Researchers Examine Relationships Between HIV And Poverty, Food Security In Separate Studies

Foreign Policy reports on “a recent study by Ashley Fox of the Mount Sinai School of Medicine [that] compares rates of HIV infection across 170 regions in 16 sub-Saharan African countries.” Fox “found that in the poorest regions, it was richer people who were more likely to be infected with HIV, while in wealthier regions, the poor were more at risk,” the magazine writes, adding, “The reason, she argues, is that AIDS acts more like a chronic condition, such as obesity, than the infectious disease it is.” “In the three decades since it was identified, AIDS has gone through a remarkable socioeconomic mutation, from a condition closely identified with gay men in urban areas of the United States to one synonymous with poverty in the developing world,” Foreign Policy continues, adding, “Fox’s data suggest that despite more than 30 million deaths over the past 30-odd years, it’s still a disease we don’t understand very well” (Keating, November 2012).

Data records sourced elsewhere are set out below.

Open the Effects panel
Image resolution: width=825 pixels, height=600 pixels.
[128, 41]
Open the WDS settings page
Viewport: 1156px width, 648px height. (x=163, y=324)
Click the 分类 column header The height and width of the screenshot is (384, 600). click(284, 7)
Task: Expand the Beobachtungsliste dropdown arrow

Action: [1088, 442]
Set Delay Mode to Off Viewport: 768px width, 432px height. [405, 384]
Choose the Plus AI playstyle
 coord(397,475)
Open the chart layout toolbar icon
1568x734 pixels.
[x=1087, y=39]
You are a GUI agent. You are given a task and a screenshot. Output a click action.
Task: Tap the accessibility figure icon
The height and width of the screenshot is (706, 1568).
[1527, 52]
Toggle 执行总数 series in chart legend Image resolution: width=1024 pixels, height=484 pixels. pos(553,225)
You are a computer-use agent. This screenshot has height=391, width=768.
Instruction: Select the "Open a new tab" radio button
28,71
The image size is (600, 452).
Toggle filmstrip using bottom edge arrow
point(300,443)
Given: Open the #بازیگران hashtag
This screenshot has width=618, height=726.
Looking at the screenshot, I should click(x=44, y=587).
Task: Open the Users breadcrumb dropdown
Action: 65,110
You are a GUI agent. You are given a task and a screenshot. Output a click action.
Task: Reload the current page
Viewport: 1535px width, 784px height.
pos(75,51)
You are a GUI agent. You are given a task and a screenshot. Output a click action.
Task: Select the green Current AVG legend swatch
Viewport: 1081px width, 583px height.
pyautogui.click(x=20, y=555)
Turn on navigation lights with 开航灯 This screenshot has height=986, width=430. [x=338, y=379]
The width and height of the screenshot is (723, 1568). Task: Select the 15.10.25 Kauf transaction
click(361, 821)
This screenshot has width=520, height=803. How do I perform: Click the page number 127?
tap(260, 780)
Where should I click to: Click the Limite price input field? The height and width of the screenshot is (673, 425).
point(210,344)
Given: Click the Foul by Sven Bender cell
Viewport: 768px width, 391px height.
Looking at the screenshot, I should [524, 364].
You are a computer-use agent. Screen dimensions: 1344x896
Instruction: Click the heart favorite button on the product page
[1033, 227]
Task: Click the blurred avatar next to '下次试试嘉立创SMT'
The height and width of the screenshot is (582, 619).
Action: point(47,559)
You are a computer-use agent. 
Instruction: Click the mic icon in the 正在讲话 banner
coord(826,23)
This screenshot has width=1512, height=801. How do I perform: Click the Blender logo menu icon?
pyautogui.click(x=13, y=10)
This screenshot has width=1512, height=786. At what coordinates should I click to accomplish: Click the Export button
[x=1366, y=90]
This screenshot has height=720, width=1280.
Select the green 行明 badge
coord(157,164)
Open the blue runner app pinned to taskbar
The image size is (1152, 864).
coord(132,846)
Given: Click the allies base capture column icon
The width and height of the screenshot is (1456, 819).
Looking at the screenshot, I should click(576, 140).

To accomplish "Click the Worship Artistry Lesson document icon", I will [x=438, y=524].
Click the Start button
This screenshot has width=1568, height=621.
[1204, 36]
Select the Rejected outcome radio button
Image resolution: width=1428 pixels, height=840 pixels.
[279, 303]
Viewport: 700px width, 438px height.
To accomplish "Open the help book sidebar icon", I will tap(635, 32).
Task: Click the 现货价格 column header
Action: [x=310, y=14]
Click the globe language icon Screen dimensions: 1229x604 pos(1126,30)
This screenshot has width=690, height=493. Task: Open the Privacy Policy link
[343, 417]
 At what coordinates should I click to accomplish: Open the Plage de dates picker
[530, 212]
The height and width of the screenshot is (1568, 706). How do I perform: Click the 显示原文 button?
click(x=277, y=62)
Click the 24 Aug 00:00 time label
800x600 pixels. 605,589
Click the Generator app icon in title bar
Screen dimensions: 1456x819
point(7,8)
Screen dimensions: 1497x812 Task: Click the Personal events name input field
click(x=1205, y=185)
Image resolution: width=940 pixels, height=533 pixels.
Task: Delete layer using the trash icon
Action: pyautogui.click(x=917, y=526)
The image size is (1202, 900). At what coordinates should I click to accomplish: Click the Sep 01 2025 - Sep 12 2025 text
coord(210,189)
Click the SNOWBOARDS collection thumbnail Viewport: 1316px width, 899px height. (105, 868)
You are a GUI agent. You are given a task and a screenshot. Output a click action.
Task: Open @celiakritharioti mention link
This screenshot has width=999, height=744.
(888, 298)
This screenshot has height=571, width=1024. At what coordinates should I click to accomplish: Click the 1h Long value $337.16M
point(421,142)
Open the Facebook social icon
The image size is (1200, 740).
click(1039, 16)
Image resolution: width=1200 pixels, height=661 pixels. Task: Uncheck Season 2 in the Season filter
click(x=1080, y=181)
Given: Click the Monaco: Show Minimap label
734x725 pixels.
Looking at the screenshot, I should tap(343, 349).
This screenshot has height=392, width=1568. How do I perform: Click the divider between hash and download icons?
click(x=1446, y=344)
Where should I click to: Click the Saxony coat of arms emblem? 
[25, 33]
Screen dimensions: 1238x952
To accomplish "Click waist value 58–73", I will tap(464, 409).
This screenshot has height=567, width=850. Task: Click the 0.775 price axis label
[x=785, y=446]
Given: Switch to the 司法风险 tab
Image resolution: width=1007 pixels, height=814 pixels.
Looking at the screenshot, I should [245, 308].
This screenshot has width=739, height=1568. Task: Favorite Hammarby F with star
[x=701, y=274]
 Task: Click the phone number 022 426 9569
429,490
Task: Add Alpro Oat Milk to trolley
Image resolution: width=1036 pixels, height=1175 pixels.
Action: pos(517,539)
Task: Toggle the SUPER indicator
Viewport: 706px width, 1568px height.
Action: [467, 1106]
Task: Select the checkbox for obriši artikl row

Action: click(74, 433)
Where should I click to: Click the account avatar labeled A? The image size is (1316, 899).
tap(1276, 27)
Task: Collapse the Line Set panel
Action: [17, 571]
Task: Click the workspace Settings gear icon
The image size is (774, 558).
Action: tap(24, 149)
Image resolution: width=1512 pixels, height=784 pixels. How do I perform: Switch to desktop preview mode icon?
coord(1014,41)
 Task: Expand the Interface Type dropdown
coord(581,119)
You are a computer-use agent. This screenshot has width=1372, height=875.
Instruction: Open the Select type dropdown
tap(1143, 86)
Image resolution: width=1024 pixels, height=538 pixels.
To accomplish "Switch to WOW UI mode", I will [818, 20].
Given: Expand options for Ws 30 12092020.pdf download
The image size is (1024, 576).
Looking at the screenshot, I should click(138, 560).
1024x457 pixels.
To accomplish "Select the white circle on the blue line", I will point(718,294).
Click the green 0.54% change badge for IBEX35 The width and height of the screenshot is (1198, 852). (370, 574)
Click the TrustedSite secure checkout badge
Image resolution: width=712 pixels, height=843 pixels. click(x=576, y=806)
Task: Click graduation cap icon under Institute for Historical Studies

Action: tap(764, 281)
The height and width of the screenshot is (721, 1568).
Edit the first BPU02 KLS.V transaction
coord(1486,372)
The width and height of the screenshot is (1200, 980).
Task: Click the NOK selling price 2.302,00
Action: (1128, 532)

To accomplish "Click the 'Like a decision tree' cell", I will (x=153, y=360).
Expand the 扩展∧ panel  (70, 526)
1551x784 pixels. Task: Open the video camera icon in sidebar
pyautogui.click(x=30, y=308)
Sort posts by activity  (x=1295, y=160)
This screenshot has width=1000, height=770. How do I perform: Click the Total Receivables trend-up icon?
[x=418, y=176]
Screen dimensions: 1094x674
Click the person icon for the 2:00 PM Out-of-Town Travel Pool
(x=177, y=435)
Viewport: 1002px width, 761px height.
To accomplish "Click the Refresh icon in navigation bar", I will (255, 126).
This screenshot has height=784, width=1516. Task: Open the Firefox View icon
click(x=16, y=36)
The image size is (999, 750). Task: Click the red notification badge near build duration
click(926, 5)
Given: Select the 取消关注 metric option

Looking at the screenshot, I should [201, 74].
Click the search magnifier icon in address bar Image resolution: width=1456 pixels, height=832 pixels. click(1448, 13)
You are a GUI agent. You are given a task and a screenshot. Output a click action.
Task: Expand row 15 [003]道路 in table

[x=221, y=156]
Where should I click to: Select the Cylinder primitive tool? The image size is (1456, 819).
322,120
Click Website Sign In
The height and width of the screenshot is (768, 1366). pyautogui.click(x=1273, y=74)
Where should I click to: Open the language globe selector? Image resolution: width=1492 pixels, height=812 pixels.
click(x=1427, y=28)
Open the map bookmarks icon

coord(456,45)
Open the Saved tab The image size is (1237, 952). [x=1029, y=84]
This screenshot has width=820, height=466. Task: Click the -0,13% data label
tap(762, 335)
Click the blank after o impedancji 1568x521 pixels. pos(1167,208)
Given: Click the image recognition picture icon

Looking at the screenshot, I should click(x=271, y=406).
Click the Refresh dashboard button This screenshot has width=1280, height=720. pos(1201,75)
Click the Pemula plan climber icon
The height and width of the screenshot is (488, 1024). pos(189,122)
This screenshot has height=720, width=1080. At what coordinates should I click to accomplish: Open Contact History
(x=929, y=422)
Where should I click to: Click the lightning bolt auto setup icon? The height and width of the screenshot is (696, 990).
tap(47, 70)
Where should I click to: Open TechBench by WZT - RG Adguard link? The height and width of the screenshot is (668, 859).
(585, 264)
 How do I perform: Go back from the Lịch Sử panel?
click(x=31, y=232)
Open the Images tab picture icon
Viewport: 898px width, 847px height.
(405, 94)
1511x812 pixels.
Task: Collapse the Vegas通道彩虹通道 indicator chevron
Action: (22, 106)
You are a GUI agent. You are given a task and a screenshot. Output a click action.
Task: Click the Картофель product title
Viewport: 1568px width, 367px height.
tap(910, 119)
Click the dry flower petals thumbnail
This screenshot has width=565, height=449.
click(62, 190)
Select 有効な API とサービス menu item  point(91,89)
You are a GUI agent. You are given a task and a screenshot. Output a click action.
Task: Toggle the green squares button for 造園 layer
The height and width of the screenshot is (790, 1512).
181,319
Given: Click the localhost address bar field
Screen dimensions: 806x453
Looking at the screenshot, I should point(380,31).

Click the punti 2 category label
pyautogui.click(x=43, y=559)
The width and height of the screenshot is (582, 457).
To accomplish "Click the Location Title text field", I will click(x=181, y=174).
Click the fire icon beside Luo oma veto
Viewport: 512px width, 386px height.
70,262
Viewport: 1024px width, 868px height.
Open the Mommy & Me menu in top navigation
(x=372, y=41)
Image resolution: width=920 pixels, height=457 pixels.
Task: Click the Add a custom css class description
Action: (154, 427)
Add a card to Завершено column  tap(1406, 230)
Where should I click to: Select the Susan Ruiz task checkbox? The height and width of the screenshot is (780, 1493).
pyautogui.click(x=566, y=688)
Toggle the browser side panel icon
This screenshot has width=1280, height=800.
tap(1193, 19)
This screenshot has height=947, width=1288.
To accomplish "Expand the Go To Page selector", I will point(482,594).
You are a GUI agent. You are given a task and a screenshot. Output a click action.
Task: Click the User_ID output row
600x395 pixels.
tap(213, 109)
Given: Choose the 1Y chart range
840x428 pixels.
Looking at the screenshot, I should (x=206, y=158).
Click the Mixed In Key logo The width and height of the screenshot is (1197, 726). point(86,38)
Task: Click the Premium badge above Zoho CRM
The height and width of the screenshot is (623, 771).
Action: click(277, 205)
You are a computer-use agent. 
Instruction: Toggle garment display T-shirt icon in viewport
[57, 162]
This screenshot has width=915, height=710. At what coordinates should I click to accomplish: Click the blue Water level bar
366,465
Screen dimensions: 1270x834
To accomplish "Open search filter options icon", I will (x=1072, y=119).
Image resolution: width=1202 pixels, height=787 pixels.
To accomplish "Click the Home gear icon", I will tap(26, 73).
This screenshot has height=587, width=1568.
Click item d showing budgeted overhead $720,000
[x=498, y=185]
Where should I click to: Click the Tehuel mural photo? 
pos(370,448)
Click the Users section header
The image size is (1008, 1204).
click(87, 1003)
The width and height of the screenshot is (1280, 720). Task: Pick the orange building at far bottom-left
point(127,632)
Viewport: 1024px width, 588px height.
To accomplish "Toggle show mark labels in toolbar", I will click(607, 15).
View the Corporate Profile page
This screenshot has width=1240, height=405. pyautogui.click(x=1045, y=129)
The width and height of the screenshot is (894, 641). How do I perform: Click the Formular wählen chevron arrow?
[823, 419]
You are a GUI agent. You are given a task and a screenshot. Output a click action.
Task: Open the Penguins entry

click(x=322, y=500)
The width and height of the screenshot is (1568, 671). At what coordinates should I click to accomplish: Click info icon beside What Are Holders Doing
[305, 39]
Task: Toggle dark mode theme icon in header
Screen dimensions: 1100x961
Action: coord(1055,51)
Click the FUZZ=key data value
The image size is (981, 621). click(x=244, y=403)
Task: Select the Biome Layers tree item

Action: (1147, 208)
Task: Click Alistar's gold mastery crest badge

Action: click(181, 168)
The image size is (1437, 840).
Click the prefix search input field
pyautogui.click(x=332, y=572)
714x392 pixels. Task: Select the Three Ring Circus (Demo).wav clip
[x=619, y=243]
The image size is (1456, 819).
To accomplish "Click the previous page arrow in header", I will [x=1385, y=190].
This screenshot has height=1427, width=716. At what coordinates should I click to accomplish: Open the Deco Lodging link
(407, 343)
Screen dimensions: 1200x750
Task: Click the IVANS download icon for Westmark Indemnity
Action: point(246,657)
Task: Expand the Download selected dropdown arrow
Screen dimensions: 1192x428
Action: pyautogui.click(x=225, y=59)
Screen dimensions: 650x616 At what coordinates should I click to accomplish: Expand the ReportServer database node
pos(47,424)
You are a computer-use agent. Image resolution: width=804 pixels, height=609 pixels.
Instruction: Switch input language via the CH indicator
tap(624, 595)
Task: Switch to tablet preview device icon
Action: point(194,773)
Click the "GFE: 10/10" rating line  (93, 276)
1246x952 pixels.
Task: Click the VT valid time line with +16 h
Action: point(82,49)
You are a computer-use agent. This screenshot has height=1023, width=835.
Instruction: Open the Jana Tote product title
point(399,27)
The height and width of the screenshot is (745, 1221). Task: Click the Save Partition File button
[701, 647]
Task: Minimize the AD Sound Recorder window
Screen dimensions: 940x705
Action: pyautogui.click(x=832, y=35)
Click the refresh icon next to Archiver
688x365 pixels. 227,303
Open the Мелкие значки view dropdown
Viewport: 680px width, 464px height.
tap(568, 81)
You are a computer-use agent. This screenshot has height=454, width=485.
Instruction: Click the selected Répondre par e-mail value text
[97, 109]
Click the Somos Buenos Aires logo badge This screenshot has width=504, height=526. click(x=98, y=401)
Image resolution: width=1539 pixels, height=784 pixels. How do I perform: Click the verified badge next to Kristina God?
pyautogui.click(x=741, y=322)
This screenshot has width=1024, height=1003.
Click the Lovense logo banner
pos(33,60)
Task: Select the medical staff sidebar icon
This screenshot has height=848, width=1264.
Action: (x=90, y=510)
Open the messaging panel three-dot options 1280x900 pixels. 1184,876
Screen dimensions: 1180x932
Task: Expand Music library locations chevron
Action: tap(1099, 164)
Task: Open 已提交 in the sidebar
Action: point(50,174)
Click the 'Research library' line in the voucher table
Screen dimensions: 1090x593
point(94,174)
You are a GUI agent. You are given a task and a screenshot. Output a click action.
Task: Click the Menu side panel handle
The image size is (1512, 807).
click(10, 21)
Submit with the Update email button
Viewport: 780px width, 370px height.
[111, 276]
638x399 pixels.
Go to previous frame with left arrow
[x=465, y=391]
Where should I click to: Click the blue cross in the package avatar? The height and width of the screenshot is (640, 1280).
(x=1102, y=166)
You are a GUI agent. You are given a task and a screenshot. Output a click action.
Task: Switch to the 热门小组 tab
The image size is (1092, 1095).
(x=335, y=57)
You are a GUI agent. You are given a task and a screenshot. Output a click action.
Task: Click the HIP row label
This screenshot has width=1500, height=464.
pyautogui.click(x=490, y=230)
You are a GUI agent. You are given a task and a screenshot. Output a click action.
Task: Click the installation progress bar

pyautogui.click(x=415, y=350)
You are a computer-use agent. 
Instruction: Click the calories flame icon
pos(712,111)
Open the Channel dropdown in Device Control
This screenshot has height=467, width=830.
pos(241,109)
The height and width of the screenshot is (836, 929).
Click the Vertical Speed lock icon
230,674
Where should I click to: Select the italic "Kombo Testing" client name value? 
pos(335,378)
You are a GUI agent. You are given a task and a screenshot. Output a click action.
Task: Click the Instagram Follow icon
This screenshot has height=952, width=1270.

Another study on HIV and the poverty-related issue of hunger, led by Sheri Weiser, an assistant professor of medicine at the HIV/AIDS Division at San Francisco General Hospital and Trauma Center, and David Bangsberg, director of the Center for Global Health at Massachusetts General Hospital, “says Africa suffers from a co-epidemic of HIV/AIDS and food insecurity,” VOA News reports, noting, “Researchers say treatment and better nutrition go hand-in-hand in controlling the epidemic.” According to the news service, “A person infected by HIV is further weakened by poor nutrition,” and “[t]he cycle continues when people get sicker and they are unable to find a job to buy food.” Bangsberg and Weiser “warn … that the dual issue of HIV and food insecurity is not just an African problem,” VOA writes, noting they “are sharing their findings with U.N. humanitarian agencies and officials from PEPFAR” (DeCapua, 10/5).